- Perumbakkam Perumbakkam Perumbakkam
- Coordinates: 12°54′19″N 80°11′55″E﻿ / ﻿12.9053°N 80.1986°E
- Country: India
- State: Tamil Nadu
- District: Chengalpattu
- City: Tambaram
- Metro: Chennai

Languages
- • Official: Tamil
- Time zone: UTC+5:30 (IST)
- PIN: 600100
- Vehicle registration: TN-14

= Perumbakkam =

Perumbakkam is a suburb of the southern Indian city of Chennai in Chengalpattu district.

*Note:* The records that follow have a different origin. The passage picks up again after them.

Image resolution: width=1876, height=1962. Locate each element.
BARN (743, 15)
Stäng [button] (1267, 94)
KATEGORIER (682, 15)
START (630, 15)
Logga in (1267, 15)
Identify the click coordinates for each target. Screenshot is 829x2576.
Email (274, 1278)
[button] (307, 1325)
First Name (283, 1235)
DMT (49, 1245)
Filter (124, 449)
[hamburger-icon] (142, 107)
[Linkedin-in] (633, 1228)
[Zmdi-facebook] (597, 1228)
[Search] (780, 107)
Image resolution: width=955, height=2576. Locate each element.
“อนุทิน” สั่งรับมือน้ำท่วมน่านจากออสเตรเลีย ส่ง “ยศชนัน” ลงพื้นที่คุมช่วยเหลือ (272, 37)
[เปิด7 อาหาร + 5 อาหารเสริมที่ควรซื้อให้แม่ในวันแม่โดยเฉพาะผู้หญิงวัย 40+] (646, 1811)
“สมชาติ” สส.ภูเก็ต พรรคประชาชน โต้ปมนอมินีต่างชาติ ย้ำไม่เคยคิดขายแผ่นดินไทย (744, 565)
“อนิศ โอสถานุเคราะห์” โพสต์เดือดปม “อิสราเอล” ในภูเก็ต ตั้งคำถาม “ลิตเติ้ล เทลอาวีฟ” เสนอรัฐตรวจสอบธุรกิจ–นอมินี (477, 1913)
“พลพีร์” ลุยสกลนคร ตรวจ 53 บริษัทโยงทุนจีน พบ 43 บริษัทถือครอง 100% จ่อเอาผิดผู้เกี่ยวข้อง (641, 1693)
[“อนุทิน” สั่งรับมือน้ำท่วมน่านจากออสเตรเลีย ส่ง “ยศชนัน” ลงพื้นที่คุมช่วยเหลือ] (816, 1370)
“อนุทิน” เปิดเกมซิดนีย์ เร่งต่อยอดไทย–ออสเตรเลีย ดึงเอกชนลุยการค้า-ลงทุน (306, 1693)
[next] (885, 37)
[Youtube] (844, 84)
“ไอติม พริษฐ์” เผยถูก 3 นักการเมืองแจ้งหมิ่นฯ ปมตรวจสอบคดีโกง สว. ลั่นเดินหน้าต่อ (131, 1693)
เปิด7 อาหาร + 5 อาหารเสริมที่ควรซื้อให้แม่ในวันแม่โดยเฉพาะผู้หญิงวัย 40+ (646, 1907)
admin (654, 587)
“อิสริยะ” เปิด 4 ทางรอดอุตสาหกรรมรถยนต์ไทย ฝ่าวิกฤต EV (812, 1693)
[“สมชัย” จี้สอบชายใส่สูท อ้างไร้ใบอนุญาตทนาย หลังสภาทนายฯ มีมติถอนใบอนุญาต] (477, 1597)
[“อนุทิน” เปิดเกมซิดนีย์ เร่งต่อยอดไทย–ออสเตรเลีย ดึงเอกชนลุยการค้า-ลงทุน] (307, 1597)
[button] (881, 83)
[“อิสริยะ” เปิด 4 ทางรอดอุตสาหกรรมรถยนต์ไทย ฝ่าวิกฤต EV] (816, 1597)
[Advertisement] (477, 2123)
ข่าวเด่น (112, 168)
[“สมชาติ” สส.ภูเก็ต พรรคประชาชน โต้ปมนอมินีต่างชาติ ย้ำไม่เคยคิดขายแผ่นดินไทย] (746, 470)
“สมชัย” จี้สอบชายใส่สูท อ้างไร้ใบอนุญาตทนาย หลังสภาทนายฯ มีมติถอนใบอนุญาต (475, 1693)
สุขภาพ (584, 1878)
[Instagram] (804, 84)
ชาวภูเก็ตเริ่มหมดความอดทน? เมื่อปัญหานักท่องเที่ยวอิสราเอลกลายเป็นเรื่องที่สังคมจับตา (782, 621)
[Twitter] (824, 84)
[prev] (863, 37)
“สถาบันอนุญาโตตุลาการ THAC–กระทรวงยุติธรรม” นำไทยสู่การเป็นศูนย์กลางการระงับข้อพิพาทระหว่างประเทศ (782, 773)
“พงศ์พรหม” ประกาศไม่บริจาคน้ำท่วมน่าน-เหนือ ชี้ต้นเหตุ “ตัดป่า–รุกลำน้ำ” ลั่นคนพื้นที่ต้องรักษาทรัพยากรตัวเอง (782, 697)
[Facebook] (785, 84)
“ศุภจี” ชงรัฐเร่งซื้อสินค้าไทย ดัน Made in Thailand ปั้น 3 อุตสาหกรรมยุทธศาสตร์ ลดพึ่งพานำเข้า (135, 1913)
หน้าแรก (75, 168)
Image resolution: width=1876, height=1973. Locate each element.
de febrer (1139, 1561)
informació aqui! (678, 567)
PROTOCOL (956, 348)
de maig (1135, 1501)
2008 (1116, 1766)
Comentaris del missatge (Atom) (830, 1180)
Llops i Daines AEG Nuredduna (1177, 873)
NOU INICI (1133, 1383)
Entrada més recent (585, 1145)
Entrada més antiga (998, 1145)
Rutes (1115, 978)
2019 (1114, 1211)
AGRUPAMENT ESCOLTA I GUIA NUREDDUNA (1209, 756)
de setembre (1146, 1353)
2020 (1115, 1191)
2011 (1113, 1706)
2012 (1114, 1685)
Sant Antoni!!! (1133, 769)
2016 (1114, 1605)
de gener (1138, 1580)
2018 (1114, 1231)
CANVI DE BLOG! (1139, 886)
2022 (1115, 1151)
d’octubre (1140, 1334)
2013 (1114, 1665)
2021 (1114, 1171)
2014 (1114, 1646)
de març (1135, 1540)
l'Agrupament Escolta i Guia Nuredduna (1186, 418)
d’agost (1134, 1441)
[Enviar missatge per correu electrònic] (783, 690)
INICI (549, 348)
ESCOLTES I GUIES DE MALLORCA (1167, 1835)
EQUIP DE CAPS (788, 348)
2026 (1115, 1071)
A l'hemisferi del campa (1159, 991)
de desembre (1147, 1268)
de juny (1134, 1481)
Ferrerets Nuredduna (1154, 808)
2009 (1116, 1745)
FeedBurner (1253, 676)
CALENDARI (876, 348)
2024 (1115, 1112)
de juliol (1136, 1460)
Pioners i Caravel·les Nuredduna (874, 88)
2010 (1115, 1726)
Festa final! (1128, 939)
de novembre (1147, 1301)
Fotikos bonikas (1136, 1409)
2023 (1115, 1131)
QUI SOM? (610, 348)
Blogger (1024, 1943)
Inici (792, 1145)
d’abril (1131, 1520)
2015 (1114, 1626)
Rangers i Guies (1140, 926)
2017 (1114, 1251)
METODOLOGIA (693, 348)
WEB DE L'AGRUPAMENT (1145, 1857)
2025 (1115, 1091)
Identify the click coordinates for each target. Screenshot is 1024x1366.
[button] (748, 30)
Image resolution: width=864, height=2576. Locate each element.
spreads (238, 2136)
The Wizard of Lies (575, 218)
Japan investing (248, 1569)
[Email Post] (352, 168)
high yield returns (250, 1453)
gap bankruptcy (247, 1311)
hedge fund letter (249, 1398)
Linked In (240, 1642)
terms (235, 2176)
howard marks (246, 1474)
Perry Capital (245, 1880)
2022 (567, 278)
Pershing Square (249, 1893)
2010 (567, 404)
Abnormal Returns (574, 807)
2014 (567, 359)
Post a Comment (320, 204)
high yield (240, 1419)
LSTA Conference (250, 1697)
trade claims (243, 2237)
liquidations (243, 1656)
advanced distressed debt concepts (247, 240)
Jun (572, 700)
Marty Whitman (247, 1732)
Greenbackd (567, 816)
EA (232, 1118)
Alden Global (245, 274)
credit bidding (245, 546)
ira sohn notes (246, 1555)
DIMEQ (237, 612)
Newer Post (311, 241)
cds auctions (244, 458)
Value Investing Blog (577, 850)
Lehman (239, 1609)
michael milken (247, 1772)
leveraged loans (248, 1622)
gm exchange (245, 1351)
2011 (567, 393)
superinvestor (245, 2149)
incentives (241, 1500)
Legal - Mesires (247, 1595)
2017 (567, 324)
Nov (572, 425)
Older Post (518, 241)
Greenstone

Perumbakkam will be part of Tambaram City Municipal Corporation.

== Location ==
It is bound by Sholinganallur to the east, Semmencherry to the south, Medavakkam to the north and Sithalapakkam to the west. It is only a few kilometers from the fast developing IT corridor OMR of Chennai. ELCOT SEZ Campus which hosts major IT service providers like HCL, Wipro, Tech Mahindra, Cognizant among others is closer to Perumbakkam. Perumbakkam is connected to Tambaram through the Velachery-Tambaram road and to Sholinganallur through the Medavakkam-Sholinganallur road.

The Great Trigonometrical Survey, a Survey of India initiative to survey the whole land mass of India was started from the measurement of a small section of plain land with Perumbakkam Hill on the southern end by Major Lambton in 1802 CE.

==Perumbakkam lake ==
The Perumbakkam lake spreads over 200 acre and is a vital source of water to residents and farmers in Perumbakkam, Vengaivaasal and Sithalapakkam village(s). Nearly 100 families raise vegetables and other crops whenever water is available in the lake.